= WORK REQUIRED =
Whenever the string "from" turns up in a line below, that line should be copied.

☆ ☆ ☆ ☆ ☆

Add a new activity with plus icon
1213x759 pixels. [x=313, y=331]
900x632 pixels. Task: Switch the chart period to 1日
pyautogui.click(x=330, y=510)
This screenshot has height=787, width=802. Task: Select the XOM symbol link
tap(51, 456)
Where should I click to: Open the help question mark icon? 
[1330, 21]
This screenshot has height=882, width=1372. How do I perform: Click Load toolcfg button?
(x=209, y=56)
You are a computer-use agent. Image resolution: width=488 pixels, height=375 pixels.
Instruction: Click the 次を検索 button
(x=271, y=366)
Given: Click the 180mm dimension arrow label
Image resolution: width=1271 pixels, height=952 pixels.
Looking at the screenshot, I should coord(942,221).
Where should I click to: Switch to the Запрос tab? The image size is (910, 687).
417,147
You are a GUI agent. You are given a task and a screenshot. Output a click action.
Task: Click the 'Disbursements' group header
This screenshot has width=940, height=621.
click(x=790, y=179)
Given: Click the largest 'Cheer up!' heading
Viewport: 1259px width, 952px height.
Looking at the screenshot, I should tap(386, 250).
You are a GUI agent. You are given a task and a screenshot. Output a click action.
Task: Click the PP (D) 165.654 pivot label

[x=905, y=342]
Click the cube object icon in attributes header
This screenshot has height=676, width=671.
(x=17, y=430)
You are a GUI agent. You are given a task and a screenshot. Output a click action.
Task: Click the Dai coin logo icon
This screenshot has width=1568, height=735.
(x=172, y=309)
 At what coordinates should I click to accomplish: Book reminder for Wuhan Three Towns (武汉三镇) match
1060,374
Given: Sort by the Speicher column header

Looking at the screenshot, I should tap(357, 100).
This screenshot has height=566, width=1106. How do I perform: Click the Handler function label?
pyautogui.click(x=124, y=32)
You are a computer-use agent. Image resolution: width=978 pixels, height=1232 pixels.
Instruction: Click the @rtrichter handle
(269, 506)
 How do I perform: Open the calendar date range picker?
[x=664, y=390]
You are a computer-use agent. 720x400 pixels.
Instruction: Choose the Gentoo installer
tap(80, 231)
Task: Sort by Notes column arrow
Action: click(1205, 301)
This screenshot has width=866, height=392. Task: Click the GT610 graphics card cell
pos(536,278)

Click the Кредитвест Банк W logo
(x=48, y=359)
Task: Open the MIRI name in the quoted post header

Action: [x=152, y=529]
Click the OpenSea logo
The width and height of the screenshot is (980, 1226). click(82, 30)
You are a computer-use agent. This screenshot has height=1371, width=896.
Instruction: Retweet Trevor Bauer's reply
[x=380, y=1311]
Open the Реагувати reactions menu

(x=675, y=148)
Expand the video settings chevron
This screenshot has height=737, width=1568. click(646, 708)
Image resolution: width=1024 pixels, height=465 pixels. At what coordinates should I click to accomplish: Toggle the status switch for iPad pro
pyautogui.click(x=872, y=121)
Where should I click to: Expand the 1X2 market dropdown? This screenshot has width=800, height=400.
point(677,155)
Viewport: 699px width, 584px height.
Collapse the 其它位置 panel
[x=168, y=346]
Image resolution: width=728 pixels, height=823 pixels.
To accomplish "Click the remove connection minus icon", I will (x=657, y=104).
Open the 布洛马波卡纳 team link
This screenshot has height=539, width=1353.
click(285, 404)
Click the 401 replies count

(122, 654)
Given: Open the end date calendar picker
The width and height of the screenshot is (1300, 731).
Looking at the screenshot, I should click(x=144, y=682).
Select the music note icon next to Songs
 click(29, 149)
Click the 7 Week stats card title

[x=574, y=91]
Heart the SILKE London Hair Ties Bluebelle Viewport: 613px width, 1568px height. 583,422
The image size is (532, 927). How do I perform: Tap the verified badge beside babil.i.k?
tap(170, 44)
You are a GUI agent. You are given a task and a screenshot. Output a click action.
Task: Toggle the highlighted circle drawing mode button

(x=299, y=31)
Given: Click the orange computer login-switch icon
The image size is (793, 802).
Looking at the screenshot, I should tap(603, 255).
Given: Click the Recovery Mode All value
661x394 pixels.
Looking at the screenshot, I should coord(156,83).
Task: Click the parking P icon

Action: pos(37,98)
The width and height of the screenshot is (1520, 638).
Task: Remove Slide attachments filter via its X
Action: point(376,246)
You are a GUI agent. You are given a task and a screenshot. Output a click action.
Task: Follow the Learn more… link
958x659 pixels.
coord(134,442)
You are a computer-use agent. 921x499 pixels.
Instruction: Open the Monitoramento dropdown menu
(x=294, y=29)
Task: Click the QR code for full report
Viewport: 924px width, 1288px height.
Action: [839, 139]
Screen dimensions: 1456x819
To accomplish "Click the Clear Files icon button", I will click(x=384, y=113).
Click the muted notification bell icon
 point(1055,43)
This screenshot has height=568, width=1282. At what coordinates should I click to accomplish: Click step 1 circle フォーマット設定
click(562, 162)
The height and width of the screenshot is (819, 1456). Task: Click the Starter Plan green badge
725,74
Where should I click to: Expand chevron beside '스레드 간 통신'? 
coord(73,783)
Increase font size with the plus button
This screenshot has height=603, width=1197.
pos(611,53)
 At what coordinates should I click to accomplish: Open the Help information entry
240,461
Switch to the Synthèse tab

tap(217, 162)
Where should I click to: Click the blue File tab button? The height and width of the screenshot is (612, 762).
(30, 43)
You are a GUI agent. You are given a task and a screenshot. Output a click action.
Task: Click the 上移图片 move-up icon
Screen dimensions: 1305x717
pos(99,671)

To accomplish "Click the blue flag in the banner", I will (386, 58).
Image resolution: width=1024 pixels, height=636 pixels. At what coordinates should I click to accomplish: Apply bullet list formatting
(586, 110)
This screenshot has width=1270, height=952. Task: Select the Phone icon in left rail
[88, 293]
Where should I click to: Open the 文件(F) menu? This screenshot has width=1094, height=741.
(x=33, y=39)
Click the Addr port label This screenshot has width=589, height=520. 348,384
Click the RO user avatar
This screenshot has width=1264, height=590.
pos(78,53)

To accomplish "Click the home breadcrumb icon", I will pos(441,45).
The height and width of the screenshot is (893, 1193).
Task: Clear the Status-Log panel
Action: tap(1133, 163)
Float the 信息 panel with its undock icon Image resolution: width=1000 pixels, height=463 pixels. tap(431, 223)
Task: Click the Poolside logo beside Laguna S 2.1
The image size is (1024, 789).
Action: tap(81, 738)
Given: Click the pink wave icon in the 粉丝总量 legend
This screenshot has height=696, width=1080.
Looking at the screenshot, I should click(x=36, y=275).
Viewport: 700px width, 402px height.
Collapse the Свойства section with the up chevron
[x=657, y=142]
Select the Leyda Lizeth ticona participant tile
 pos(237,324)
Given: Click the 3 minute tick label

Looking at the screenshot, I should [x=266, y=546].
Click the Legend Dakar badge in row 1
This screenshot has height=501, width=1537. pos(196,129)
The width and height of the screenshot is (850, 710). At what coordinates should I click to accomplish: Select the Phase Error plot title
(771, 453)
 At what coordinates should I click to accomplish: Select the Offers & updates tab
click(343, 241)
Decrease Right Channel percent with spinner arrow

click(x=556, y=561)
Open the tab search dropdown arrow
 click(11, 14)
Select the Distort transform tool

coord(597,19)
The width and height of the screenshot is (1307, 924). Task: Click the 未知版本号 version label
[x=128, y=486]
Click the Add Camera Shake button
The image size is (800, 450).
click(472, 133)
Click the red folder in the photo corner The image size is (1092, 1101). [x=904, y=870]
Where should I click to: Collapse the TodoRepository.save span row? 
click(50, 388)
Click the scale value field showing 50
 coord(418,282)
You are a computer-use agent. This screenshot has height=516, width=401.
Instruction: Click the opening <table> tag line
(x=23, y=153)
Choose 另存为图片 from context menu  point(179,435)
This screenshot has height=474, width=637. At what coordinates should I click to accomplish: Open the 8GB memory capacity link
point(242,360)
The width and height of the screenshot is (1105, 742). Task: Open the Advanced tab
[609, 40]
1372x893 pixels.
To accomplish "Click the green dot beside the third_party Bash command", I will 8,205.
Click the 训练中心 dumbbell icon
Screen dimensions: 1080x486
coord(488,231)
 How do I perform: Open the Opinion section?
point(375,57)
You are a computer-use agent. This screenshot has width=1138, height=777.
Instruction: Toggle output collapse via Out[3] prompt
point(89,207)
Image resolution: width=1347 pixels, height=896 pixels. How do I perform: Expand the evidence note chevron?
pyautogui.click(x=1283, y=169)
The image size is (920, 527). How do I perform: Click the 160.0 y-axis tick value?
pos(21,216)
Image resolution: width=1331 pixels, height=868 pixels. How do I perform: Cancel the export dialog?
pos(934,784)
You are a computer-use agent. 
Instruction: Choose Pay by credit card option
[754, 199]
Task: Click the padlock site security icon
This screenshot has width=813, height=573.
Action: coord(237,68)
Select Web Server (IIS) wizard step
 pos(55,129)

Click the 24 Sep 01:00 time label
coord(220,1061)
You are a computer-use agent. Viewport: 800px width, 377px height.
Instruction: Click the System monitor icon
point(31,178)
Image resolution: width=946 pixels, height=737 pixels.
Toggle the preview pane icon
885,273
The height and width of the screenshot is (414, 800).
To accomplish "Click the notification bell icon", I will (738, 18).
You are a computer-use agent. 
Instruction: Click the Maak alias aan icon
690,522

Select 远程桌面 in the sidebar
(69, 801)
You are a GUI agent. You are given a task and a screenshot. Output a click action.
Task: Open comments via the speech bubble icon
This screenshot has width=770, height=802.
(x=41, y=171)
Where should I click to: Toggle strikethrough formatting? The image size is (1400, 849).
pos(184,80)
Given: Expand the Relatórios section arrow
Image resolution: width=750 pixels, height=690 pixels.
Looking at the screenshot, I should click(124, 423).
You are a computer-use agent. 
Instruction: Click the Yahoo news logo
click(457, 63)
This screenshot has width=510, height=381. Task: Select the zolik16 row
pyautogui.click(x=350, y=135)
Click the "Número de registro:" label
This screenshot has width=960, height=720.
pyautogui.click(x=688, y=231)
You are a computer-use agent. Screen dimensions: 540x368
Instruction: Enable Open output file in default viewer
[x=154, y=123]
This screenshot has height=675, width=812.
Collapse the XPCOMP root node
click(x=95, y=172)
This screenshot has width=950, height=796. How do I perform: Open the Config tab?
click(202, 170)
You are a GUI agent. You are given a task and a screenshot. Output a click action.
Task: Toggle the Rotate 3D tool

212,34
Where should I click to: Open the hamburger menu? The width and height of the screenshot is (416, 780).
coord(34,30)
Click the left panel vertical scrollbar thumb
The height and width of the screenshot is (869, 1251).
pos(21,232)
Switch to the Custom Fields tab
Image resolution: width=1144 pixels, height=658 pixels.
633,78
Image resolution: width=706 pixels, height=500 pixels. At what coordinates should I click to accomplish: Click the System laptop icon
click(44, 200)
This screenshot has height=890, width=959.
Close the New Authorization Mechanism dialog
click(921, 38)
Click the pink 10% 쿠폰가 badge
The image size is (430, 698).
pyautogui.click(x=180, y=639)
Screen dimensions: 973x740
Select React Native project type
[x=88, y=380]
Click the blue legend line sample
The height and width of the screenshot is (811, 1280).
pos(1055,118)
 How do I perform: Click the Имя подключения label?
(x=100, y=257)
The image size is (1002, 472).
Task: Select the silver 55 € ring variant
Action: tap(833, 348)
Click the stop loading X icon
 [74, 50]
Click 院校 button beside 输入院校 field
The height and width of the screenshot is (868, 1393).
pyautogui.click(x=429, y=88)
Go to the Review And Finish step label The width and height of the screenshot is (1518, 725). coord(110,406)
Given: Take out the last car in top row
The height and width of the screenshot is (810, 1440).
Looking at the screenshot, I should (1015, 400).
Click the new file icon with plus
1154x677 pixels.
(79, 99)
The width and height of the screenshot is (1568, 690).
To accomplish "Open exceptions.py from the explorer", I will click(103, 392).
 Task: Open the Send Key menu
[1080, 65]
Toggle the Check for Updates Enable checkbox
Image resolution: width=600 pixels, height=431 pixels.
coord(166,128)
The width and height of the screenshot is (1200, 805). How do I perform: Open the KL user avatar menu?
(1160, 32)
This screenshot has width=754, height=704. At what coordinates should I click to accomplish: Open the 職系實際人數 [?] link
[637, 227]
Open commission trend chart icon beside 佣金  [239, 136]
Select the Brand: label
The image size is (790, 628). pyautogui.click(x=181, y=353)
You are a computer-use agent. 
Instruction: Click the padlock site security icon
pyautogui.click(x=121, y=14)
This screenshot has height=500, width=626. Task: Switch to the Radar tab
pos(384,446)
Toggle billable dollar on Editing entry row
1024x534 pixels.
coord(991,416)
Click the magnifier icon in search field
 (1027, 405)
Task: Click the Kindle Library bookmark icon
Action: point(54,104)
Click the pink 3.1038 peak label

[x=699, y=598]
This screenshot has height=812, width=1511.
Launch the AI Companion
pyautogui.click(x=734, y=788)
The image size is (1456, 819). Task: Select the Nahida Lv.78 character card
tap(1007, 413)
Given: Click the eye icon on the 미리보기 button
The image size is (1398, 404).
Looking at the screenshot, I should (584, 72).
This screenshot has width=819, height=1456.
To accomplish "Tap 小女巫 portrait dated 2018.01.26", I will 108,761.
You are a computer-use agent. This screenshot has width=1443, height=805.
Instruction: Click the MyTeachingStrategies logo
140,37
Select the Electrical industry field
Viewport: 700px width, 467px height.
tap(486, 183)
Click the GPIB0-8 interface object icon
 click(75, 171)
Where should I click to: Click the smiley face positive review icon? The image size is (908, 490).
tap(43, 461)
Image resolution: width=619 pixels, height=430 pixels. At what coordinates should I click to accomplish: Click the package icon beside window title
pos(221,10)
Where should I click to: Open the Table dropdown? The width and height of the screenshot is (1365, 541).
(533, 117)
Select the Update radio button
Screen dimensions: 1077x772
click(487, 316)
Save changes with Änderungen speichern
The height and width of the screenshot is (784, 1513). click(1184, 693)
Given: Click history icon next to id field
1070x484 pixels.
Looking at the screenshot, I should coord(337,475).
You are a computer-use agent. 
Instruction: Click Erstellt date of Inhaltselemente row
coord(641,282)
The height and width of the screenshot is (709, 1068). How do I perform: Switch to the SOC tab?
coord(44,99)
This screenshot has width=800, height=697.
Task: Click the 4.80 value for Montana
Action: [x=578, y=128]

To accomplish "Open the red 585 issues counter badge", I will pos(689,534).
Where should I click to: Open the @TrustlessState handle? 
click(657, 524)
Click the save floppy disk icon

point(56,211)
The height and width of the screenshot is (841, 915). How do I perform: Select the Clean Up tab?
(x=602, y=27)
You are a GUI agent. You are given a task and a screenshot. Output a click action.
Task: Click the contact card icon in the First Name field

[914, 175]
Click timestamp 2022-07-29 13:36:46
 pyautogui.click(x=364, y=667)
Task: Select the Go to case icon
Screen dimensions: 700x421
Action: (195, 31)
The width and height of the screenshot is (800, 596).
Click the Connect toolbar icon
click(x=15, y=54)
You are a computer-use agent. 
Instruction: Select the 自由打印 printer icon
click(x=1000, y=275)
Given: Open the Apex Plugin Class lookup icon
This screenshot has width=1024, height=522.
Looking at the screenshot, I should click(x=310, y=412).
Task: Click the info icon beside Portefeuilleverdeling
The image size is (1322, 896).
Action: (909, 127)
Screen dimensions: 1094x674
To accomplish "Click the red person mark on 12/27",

☆ ☆ ☆ ☆ ☆

= EXERCISE RESULT =
Choose 另存为图片 from context menu  point(179,435)
To accomplish "Open exceptions.py from the explorer", I will click(103, 392).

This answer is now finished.